Covered in this week’s Green Mobility Policy Brief: France opens first EV battery factory; Hydrogen aircraft operations could be cost competitive by 2035 – study; Renault CEO and ACEA President calls for stakeholder coordination to deal with climate change; UK Government injects £72m to boost rail services in Northern England.
France opens first EV battery factory. France is set to launch its first battery factory for electric cars, marking a significant step in European efforts to compete with China and the USA in the electric vehicle sector. The factory, known as a “gigafactory,” is in Billy-Berclau and is owned by Automotive Cells Company, a partnership between TotalEnergies, Mercedes-Benz, and Stellantis. French President Emmanuel Macron’s plan to reindustrialize France emphasises the development of the battery industry, with several more factories planned in the northern region of the country over the next three years. The goal is to transform the Hauts-de-France region into a hub for electric vehicle manufacturing, dubbed “Battery Valley,” comparable to Silicon Valley. In response to the European Union’s target to phase out the sale of new fossil fuel cars by 2035, Europe has seen a surge in battery factory projects. France aims to produce two million electric vehicles annually by 2030, with the ACC plant expected to supply 500,000 vehicles per year by then. Other battery factories are also being established in France by AESC-Envision, Verkor, and ProLogium, with the aim of meeting the growing demand for electric vehicles.

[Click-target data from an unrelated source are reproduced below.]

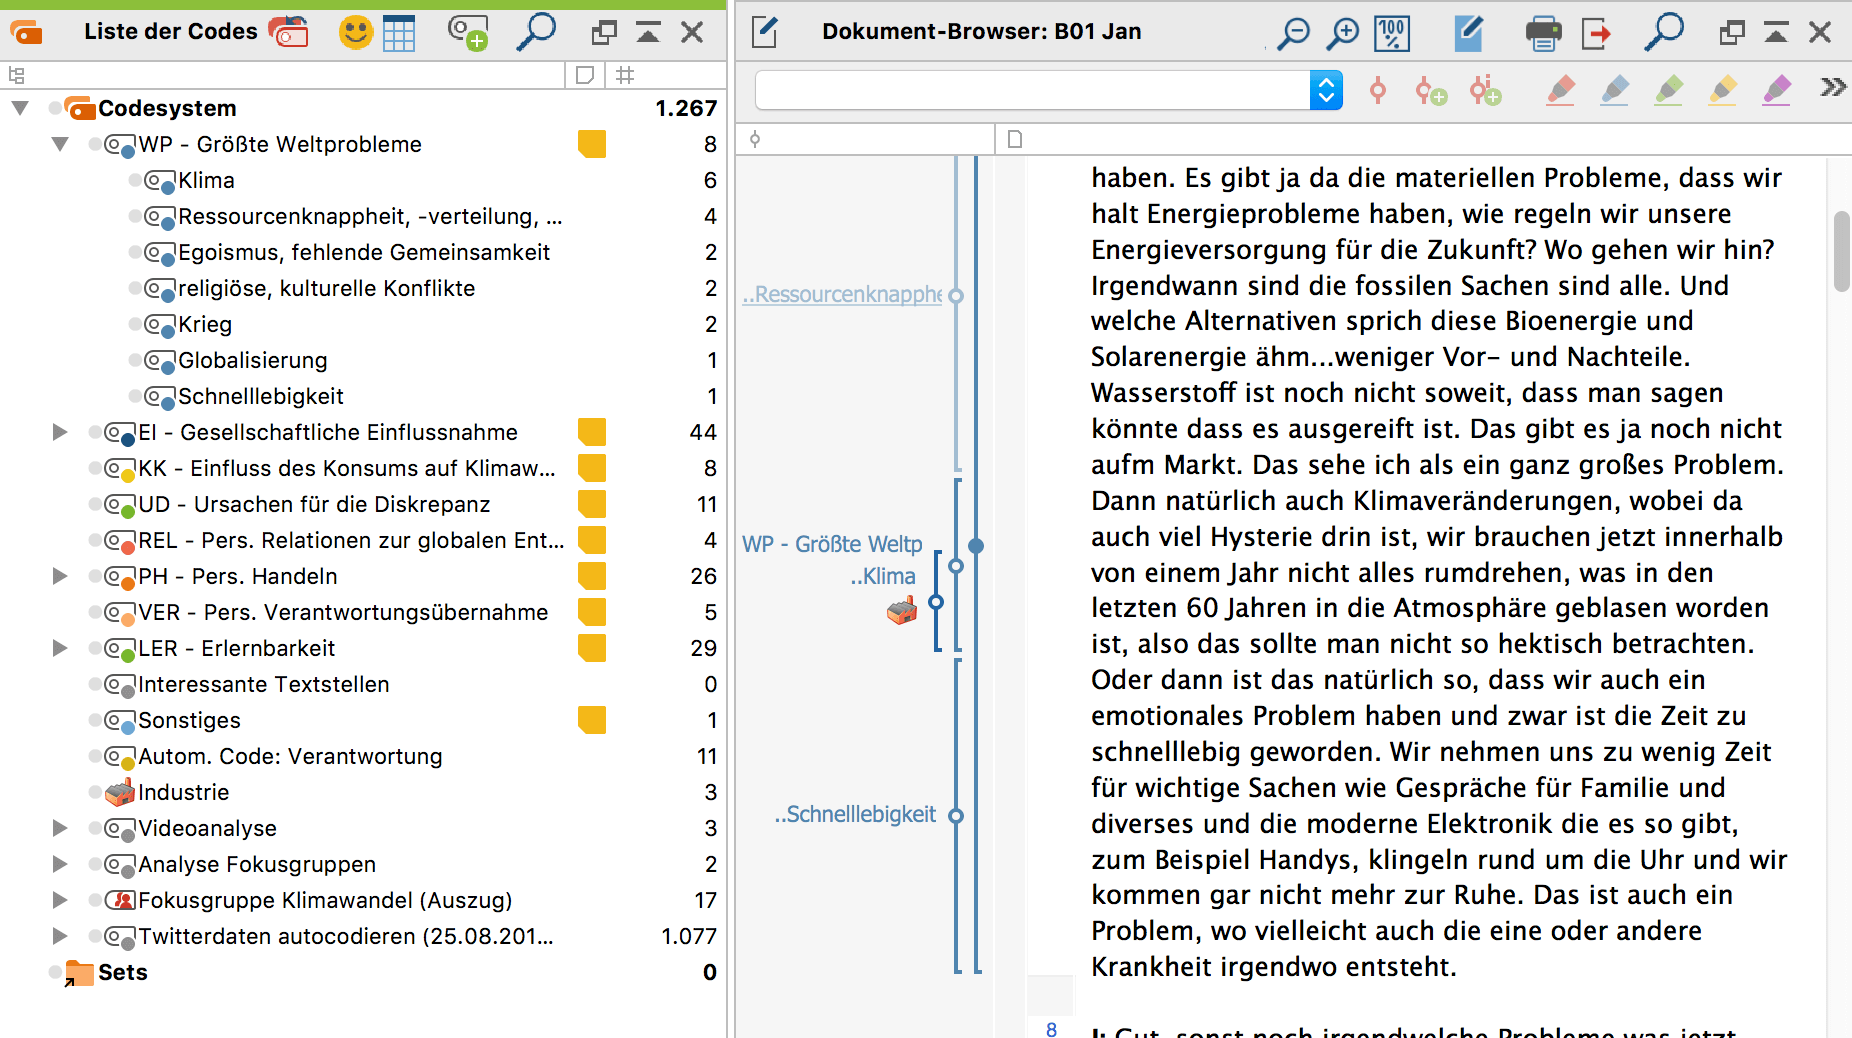Select the Industrie code in the list

[x=183, y=792]
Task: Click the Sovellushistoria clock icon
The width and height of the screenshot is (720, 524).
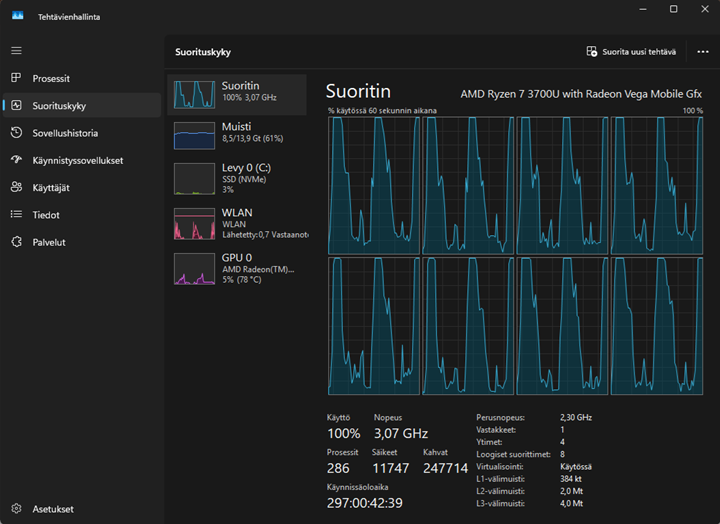Action: point(16,133)
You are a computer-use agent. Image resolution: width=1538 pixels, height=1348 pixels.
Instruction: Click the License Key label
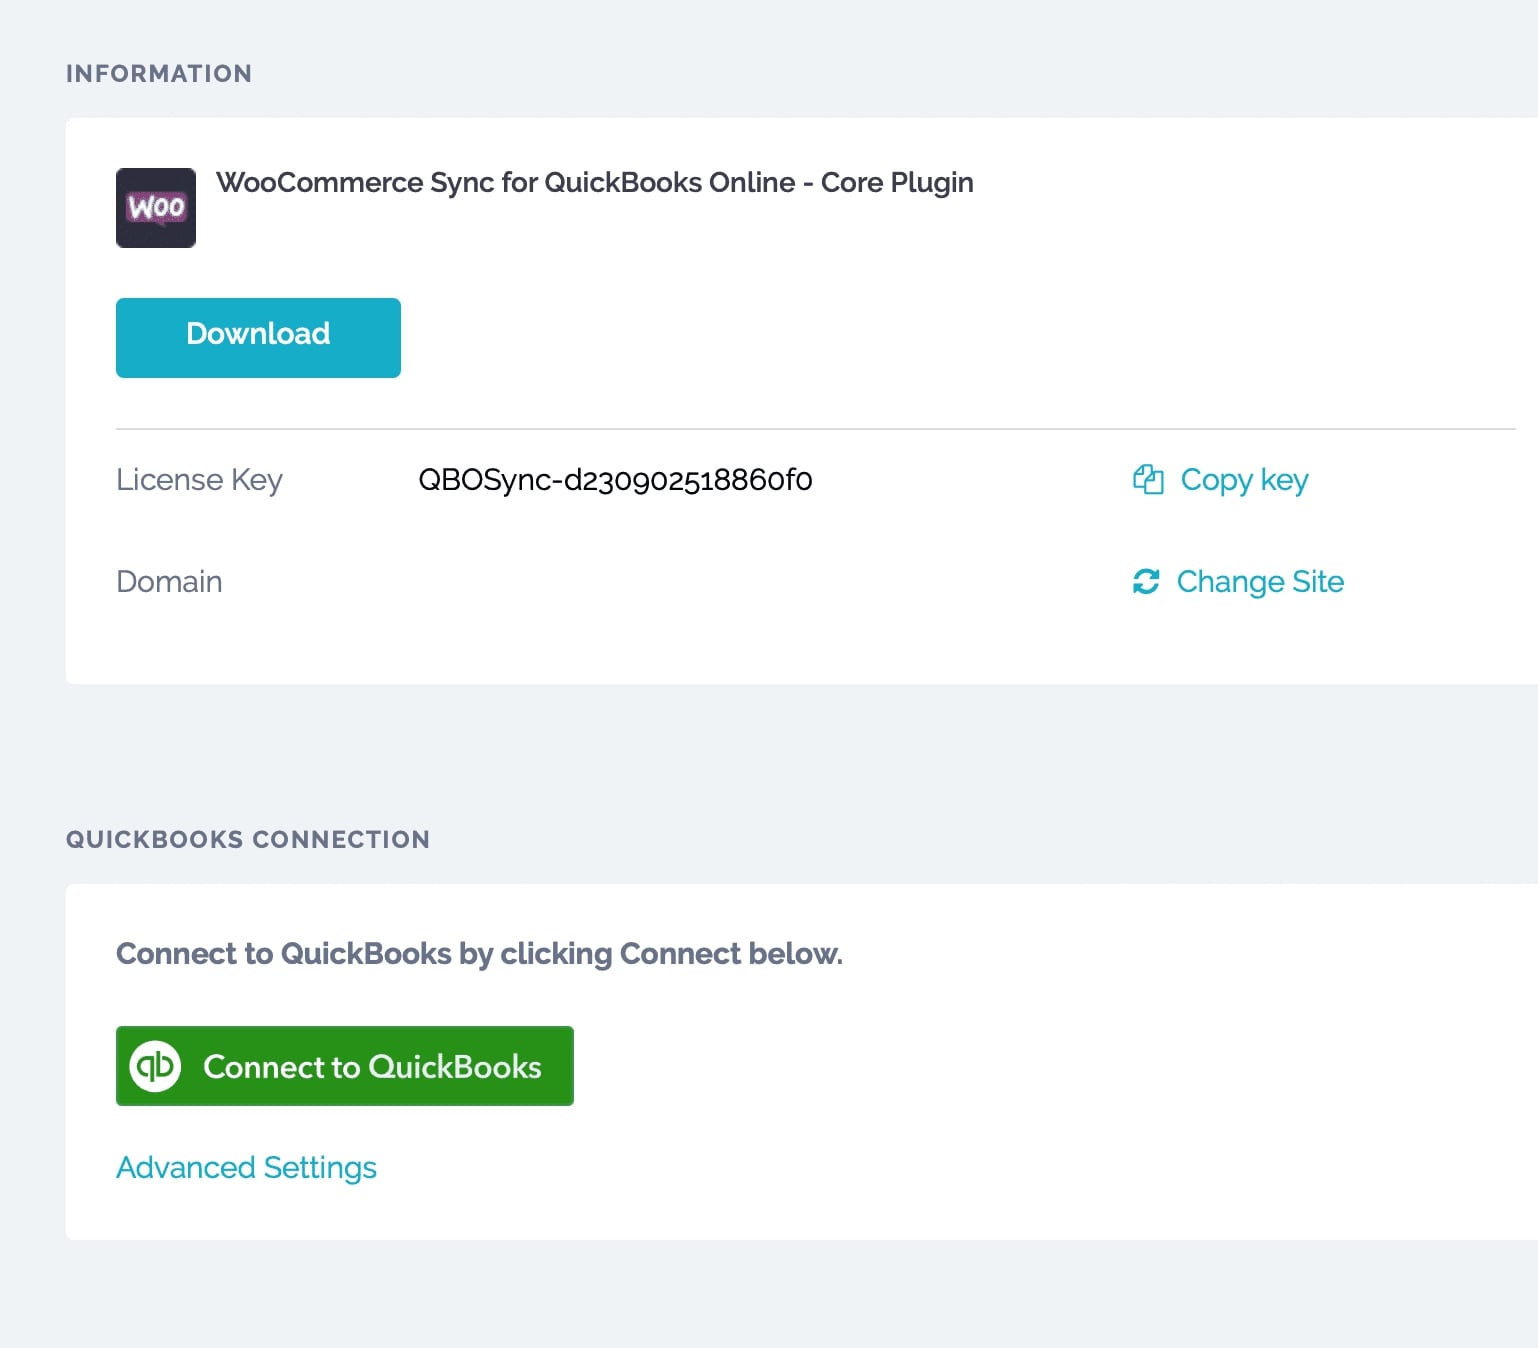(199, 480)
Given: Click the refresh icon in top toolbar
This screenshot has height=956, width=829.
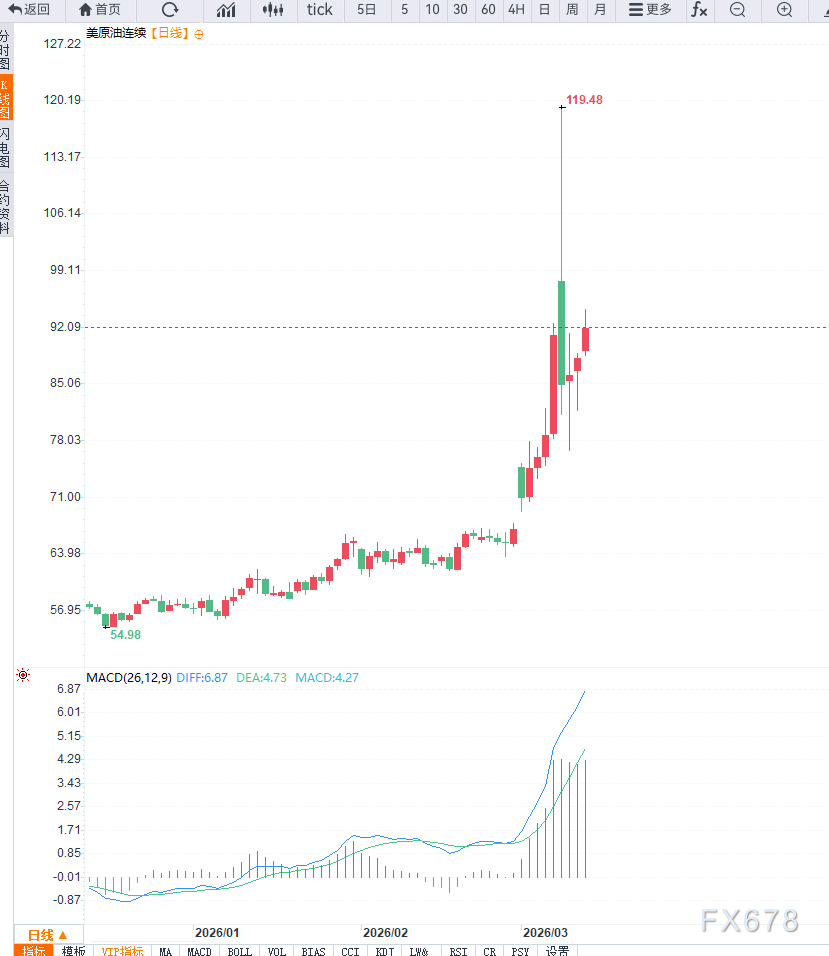Looking at the screenshot, I should 170,10.
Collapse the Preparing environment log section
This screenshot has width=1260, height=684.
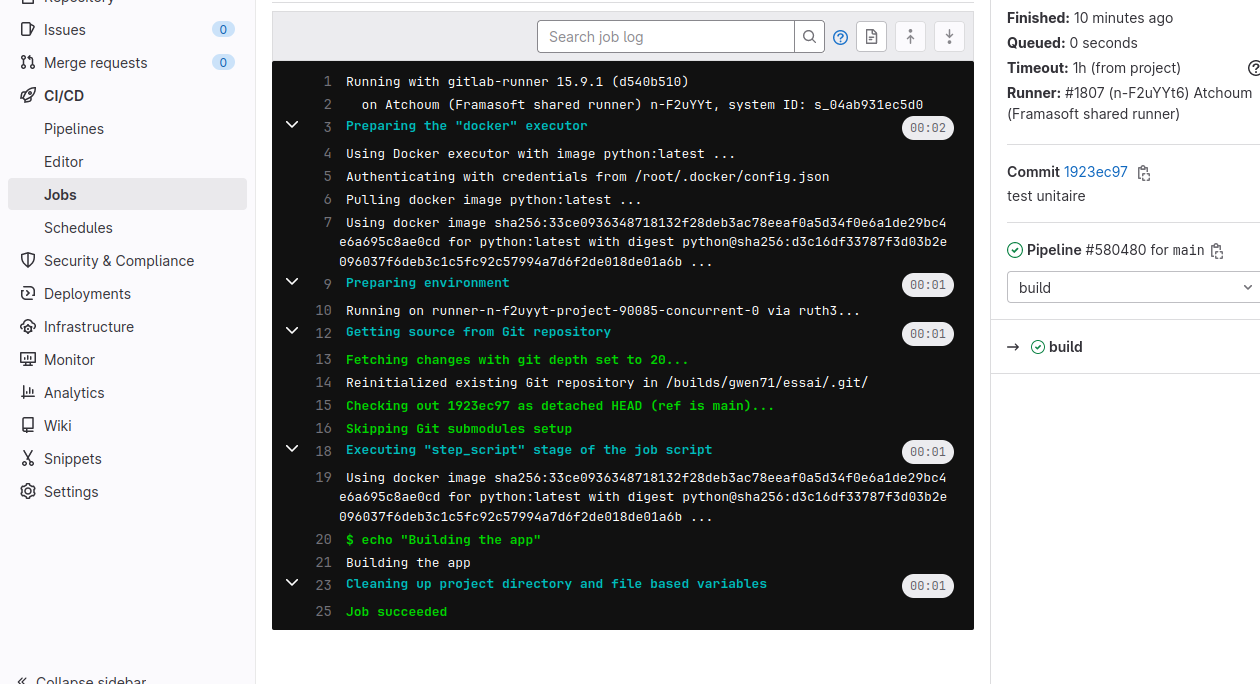click(292, 282)

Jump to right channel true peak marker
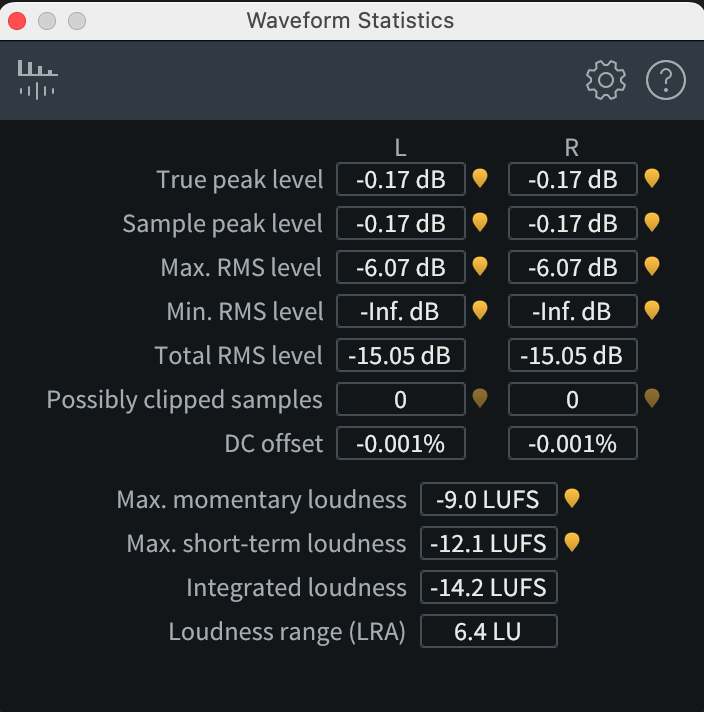point(652,178)
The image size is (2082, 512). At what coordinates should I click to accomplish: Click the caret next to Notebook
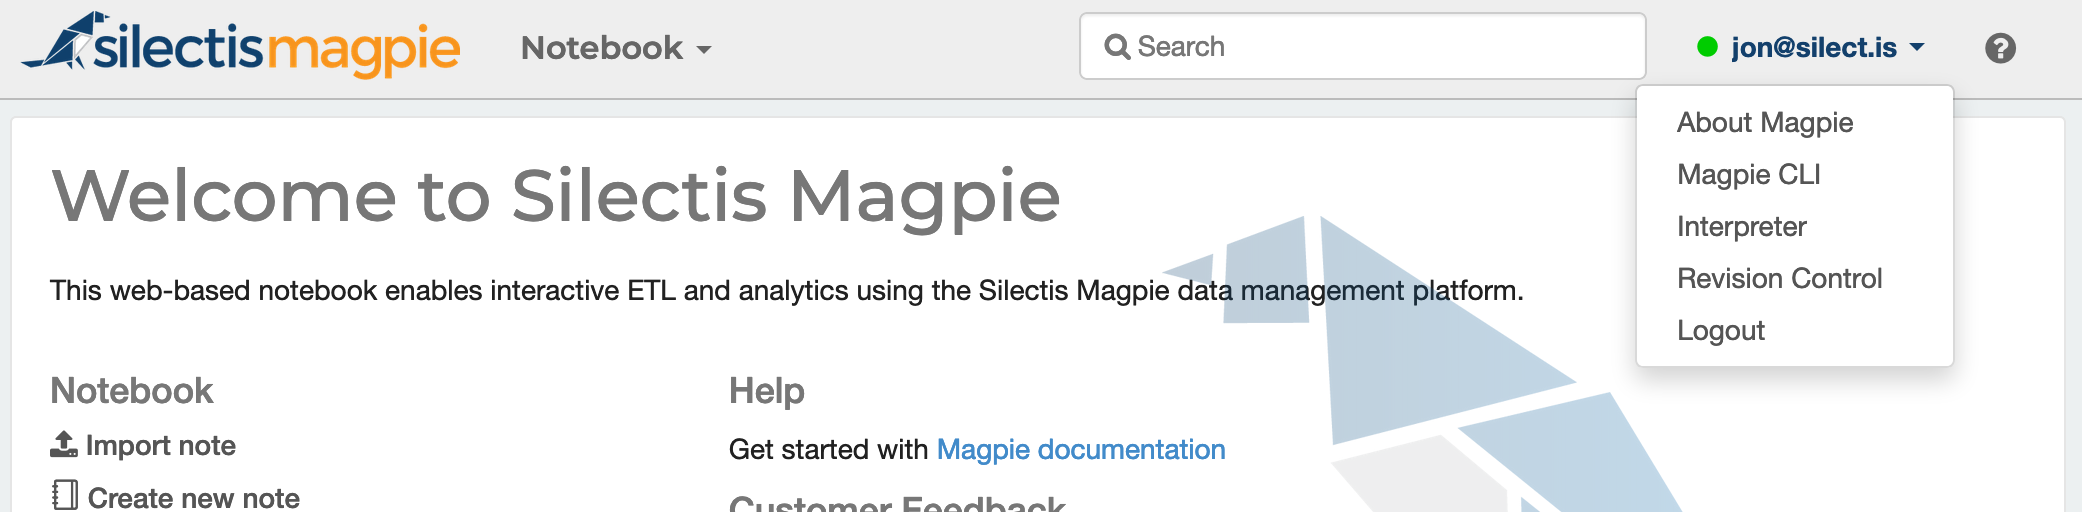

Hydrogen aircraft operations could be cost competitive by 2035 – study. According to a recent study by Steer for Transport & Environment, hydrogen jets may become a more cost-effective option compared to fossil fuel planes starting from 2035, if kerosene is taxed appropriately. By that year, running planes on hydrogen might be 8% pricier than using kerosene. However, if there is a tax on fossil jet fuel and a carbon price implemented, hydrogen planes could end up being 2% less expensive to operate compared to their kerosene-based counterparts. T&E suggests that such pricing and taxation strategies are crucial for the widespread adoption of environmentally friendly technologies, such as hydrogen planes. The environmental NGO also criticised airframer Airbus for the slow rollout of hydrogen-powered aircraft. Carlos López de la Osa, aviation technical manager at T&E noting that “Airbus promised the world it would build a hydrogen jet by 2035. Building these planes is economically feasible, but if we want Airbus to walk the talk, we’ll need to create a market for zero emission aircraft, by taxing fossil jet fuel and mandating zero emission planes in the future. If we have to rely only on Airbus’ goodwill, hydrogen jets will never be more than a pipe dream.”
Renault CEO and ACEA President calls for stakeholder coordination to deal with climate change. Luca de Meo, ACEA President and CEO of Renault Group, delivered a speech at the International Transport Forum (ITF) Summit where he discussed the worldwide endeavour to reduce carbon emissions in the transportation sector. In his speech, de Meo proclaimed that “climate change is a planetary problem that requires a global perspective” but noted that regional approaches were appropriate. He also asserted that the automotive sector alone could not overcome the challenges of climate change. “It is a team sport that we must play together, working on the entire value chain. What we need from public bodies is that they take responsibility for orchestrating the strategies of the different players: automotive, mining, energy, infrastructure industry”, de Meo said, adding that “We need a very high level of cooperation, and cooperation at high level, to secure trade, competitiveness, economies of scale and common standards. Faced with the huge investments urgently needed to curb climate change, the world can’t afford to give up the economic efficiency offered by a global and open market. And for that we need reciprocity, respect of multilateral rules, and a level playing field.” De Meo’s speech comes as the EU seeks to reduce road transport’s emissions, which currently represent 24% of all the EU’s co2 emissions, through a number of restrictive measures such as the interdiction of new combustion engine vehicles by 2035 and new emissions standards.
UK Government injects £72m to boost rail services in Northern England. The UK government has announced a £72 million package to improve train services in Manchester and the north of England. The funding aims to enhance transportation services by introducing a new platform at Salford Crescent station and implementing track improvements throughout north Manchester. These efforts will seek to alleviate delays, congestion, and overcrowding at stations, ensuring passengers experience more comfortable and dependable journeys. Furthermore, Manchester Victoria Station will see improvements in the form of additional access points to platforms. This enhancement will simplify passenger movement within the station, particularly during peak hours. Speaking about the investments, Transport Secretary Mark Harper said: “Today’s funding, alongside major projects like HS2, the TransPennine route upgrade and Northern Powerhouse Rail, demonstrates our pledge to improving opportunities for passengers across the region and leaving a positive impact for generations to come.”